Records for the exercise below:
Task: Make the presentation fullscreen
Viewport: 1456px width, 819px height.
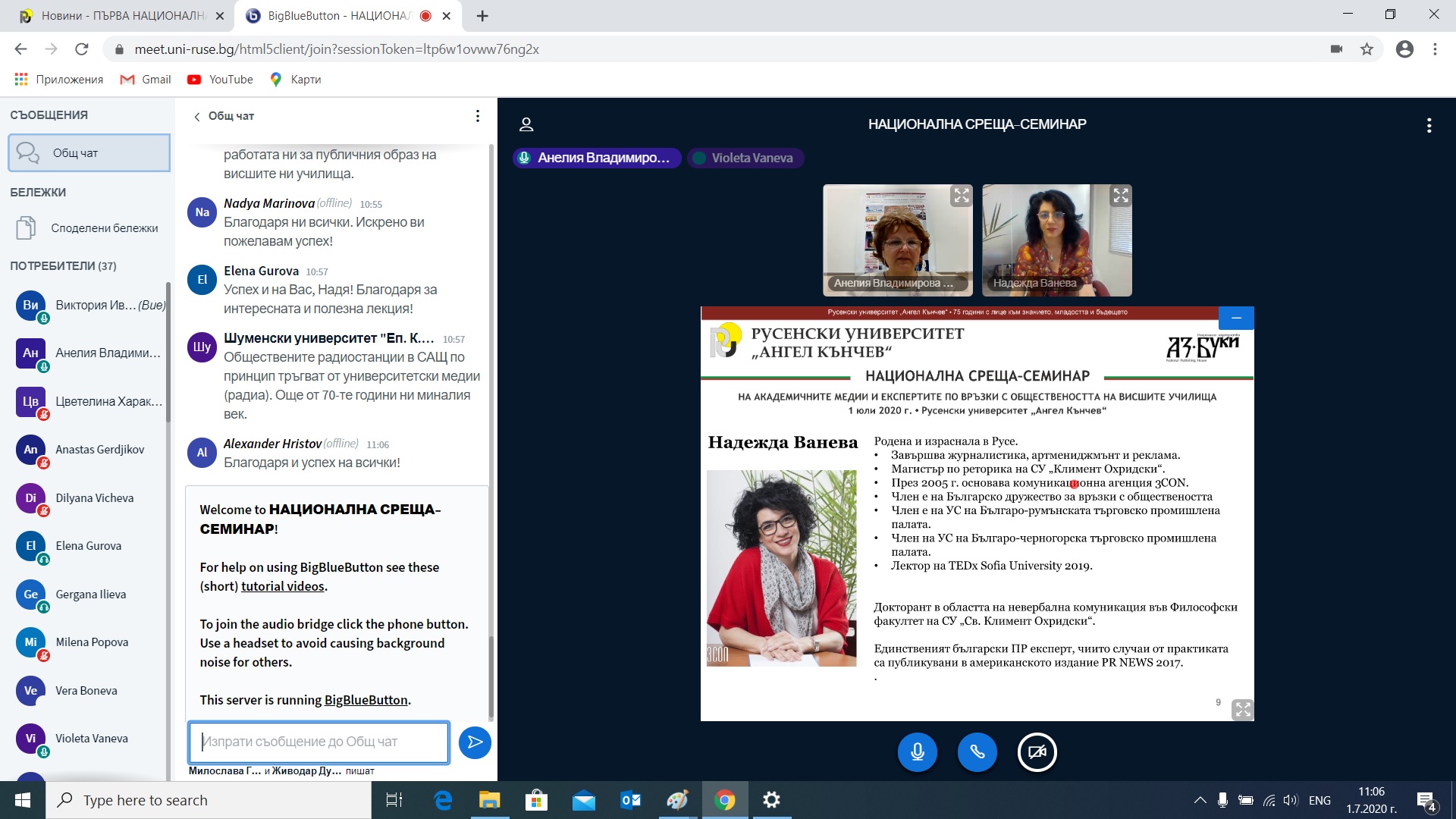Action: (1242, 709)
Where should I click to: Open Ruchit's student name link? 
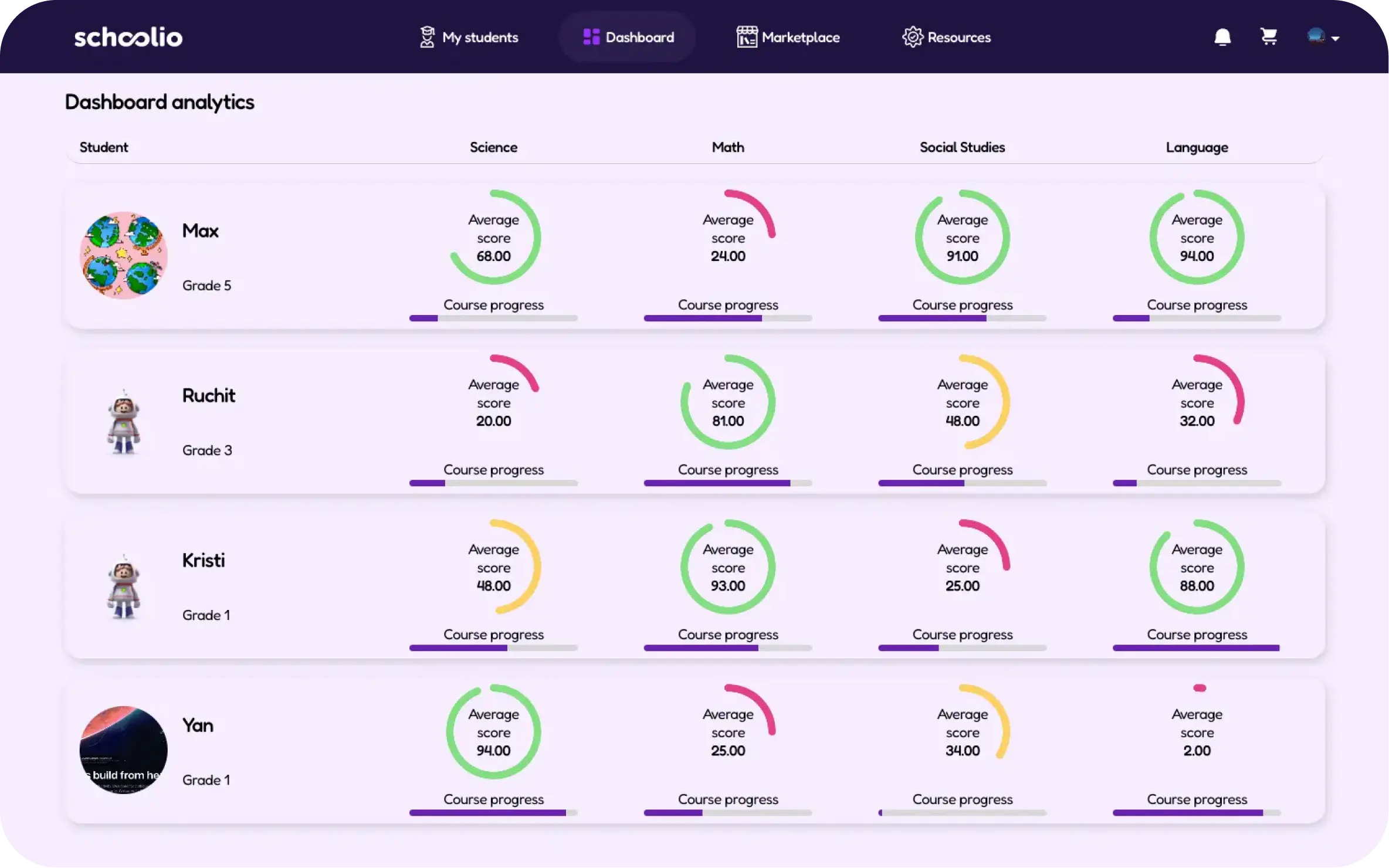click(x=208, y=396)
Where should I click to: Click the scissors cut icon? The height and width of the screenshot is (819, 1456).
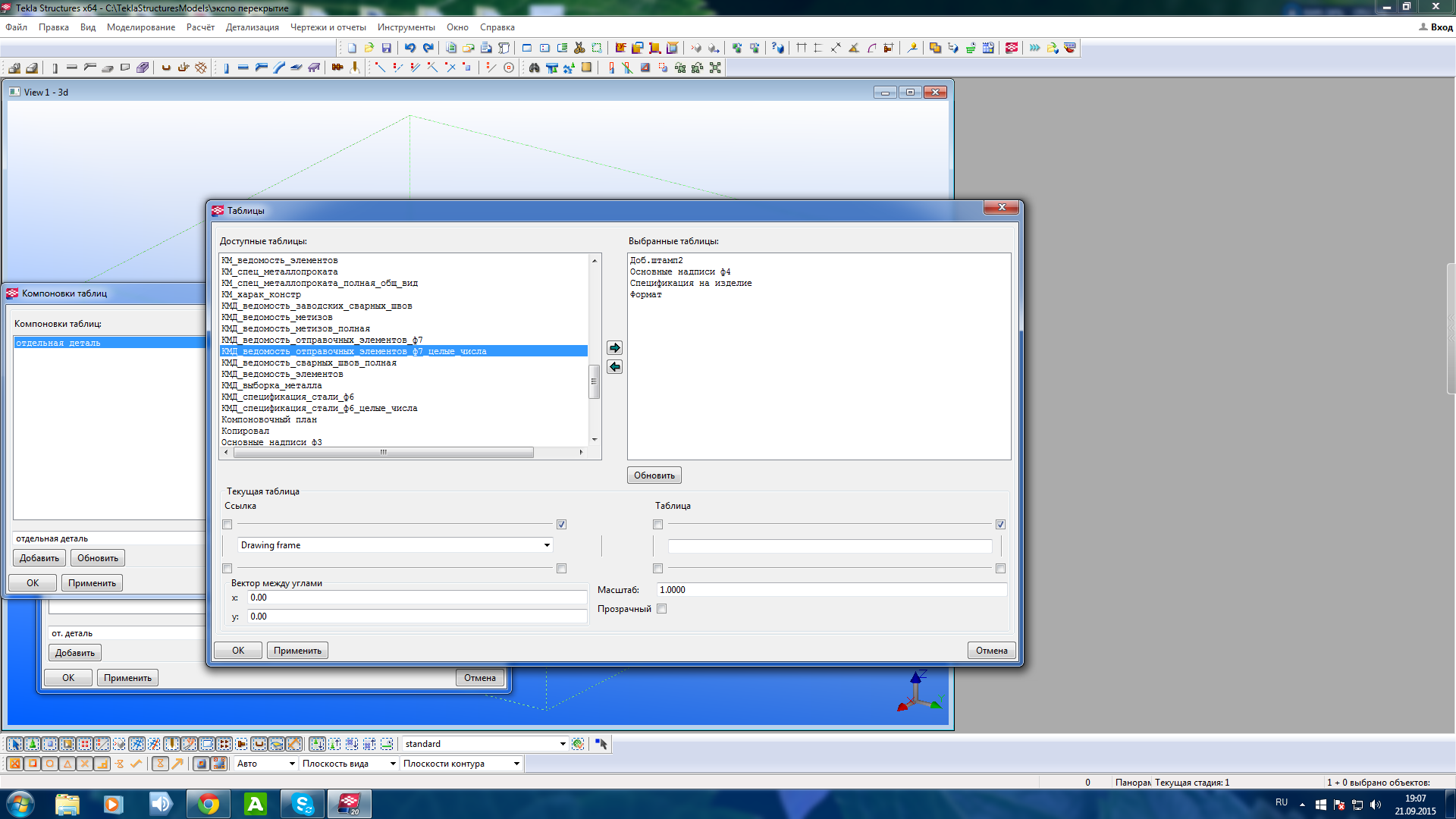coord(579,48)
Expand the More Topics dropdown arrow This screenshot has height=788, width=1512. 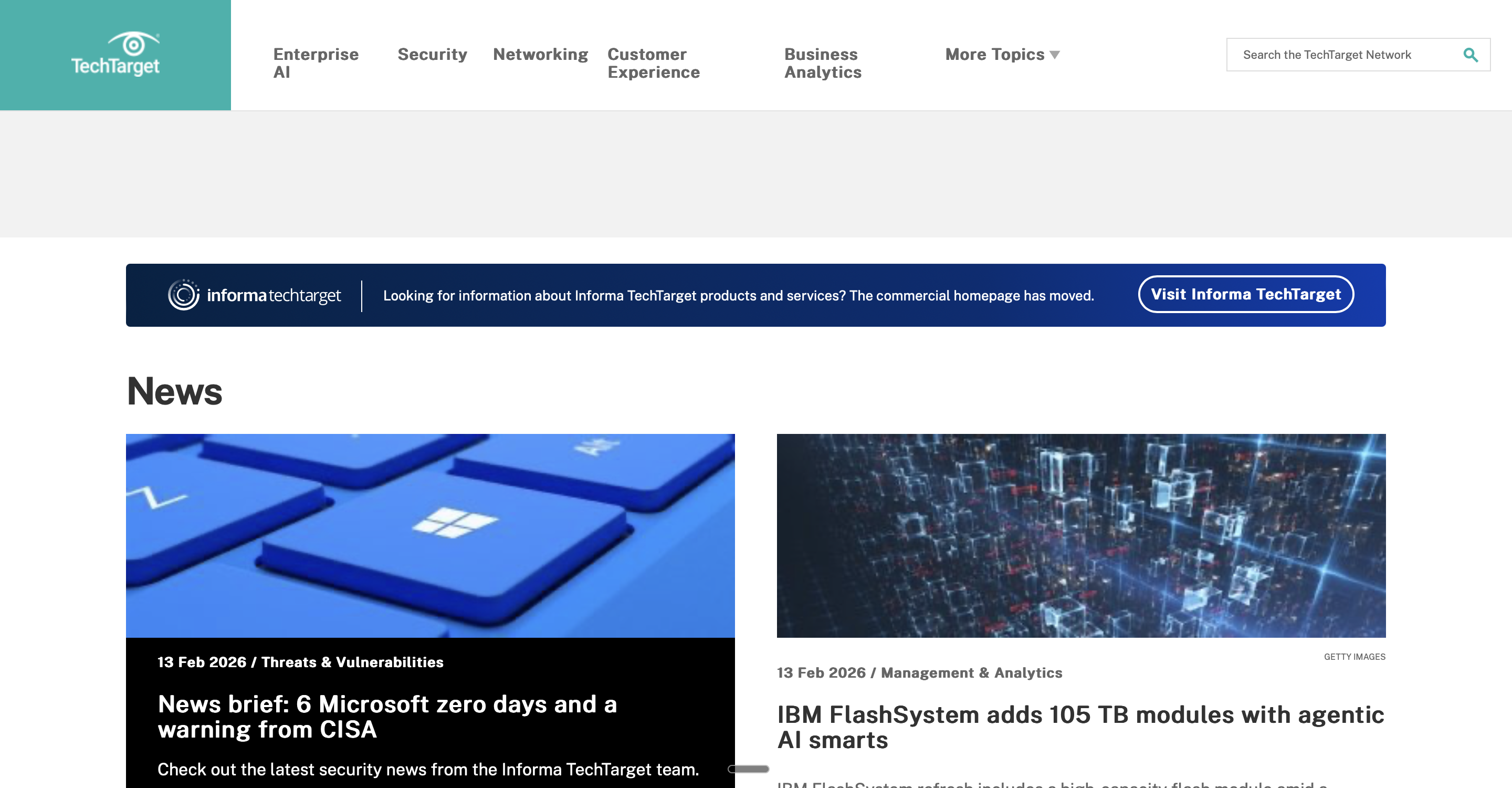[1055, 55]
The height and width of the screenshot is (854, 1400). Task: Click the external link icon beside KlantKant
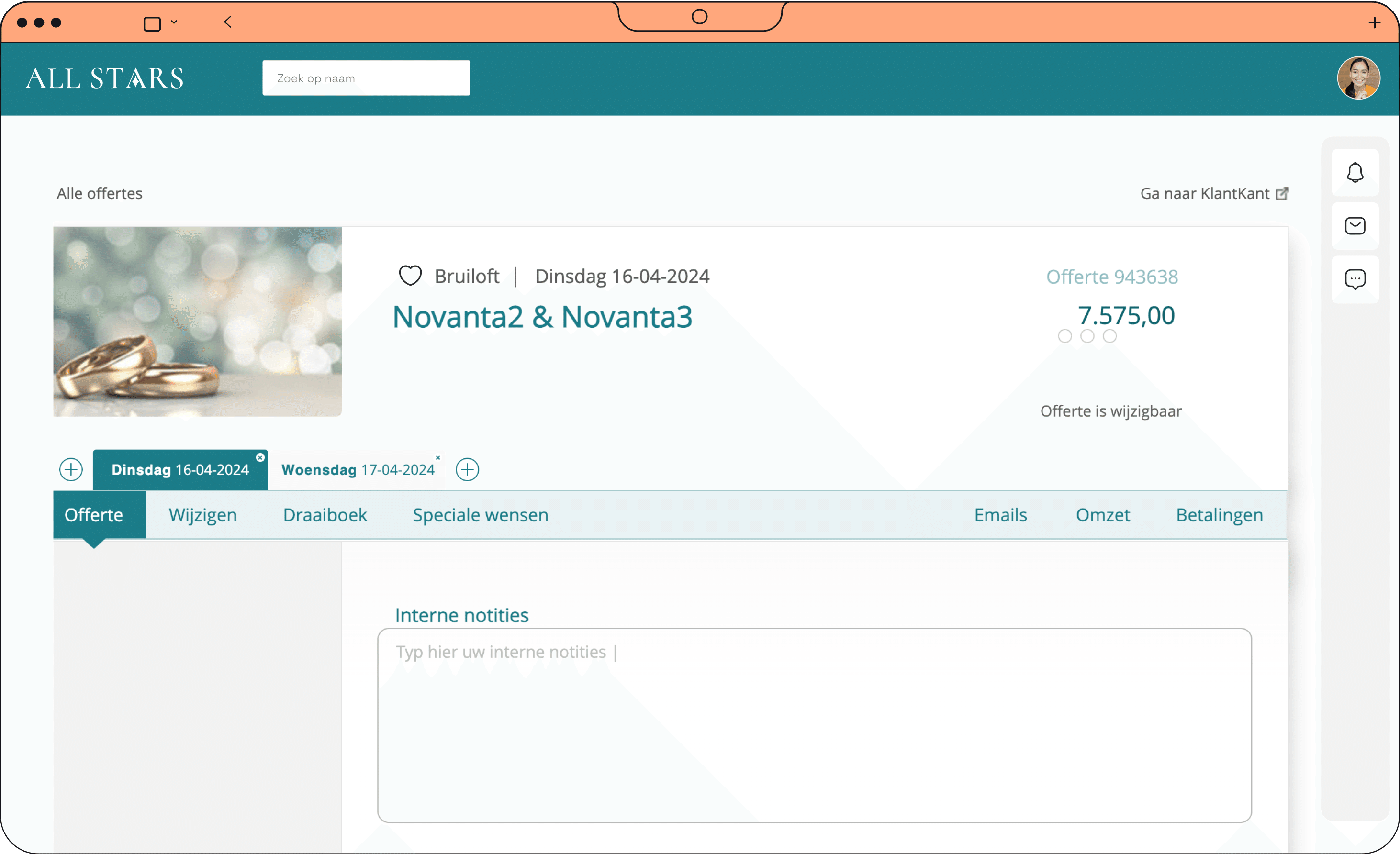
End of Records for the exercise.
_Work order_. For every line of the records that has the word "Task" in it, make a copy.

_Answer box_.
Task: Make the presentation fullscreen
The height and width of the screenshot is (854, 1400). Task: Click the external link icon beside KlantKant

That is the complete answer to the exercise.